*** Given records Section Begins ***

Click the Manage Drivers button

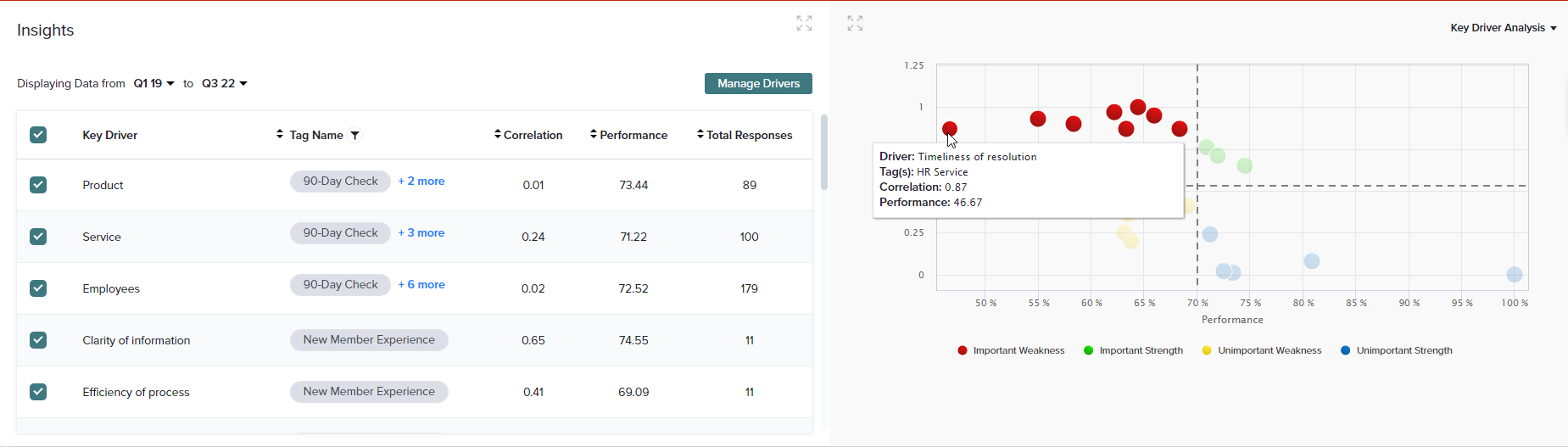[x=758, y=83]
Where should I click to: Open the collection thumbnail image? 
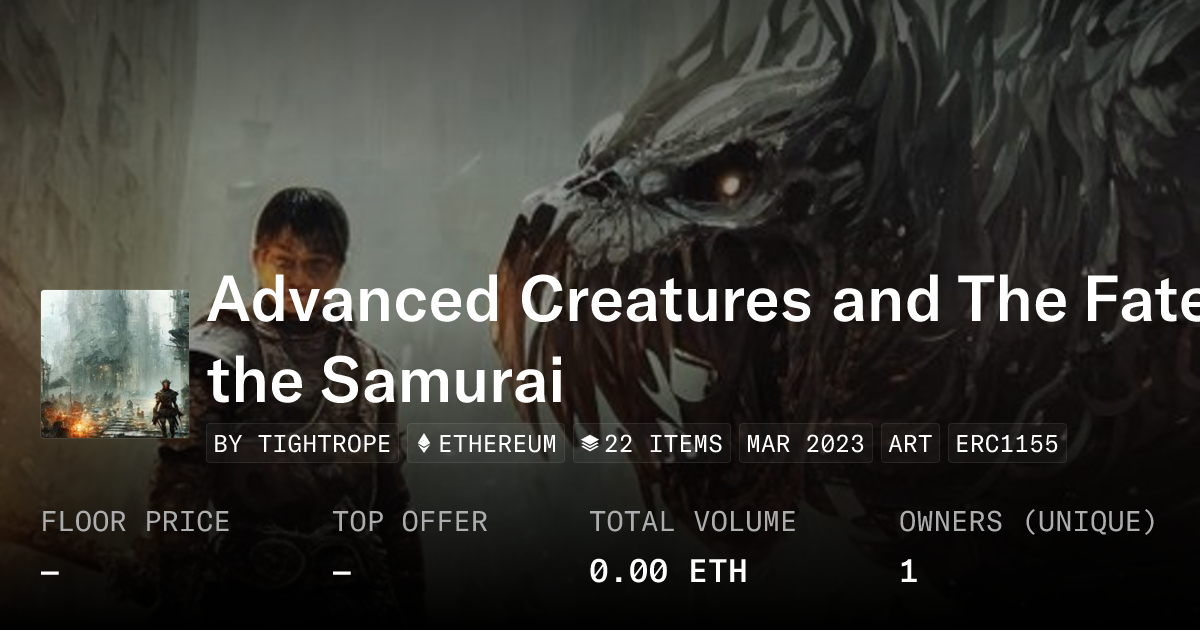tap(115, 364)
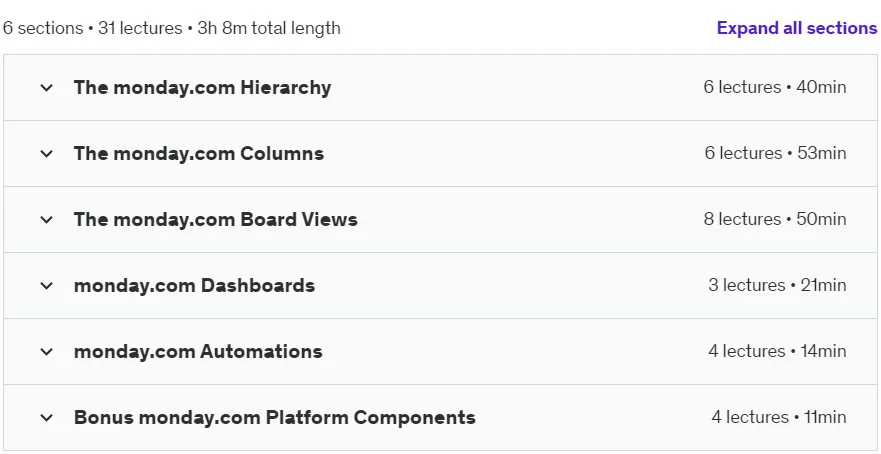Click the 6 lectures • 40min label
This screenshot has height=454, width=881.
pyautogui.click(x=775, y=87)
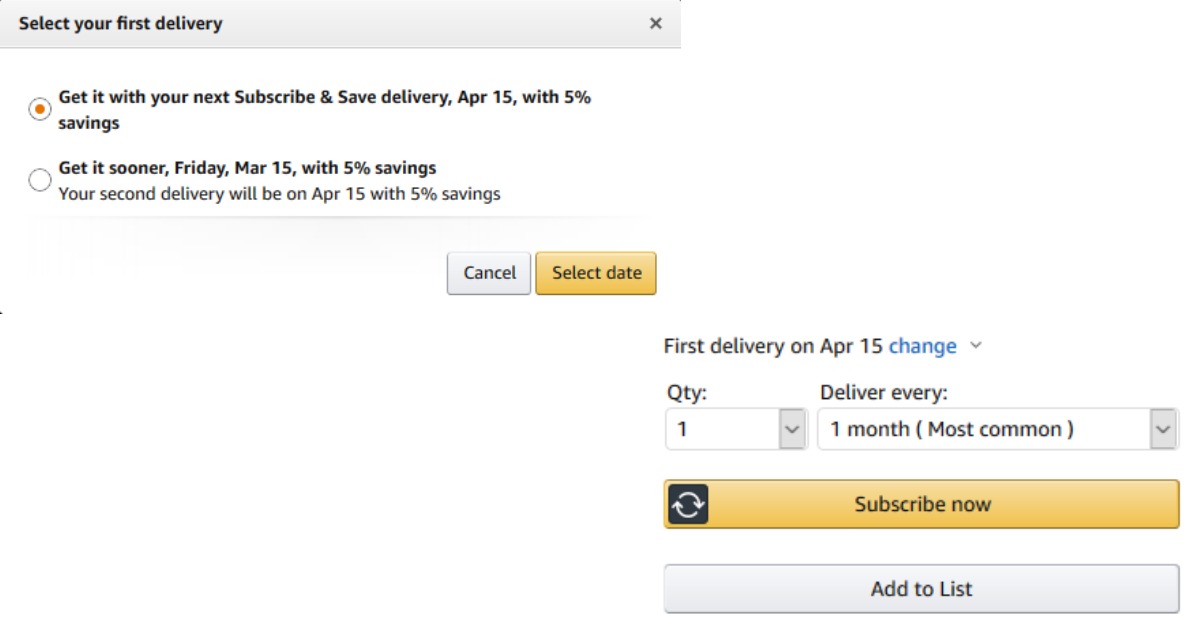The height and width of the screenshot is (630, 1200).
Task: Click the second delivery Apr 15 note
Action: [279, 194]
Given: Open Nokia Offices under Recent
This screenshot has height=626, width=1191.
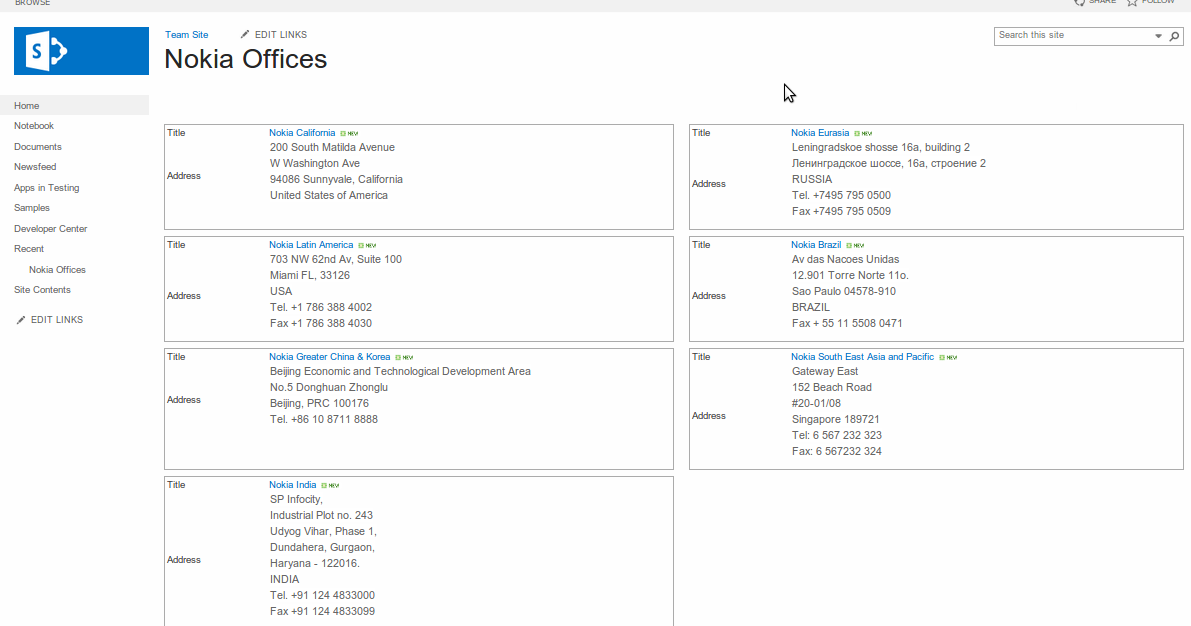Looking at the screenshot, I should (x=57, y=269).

*** Given records Section Ends ***

◆ **Task brief**
Give again exactly the lines from the one holding "Where should I" to the final line of the records, both ends included; any pictures stay out.

◆ **Solution**
Where should I click to: Open the collection thumbnail image? 
tap(115, 364)
Click the 6 lectures • 40min label
This screenshot has height=454, width=881.
pyautogui.click(x=775, y=87)
The height and width of the screenshot is (630, 1200).
Task: Click the second delivery Apr 15 note
Action: [279, 194]
Given: Open Nokia Offices under Recent
This screenshot has height=626, width=1191.
Looking at the screenshot, I should (x=57, y=269).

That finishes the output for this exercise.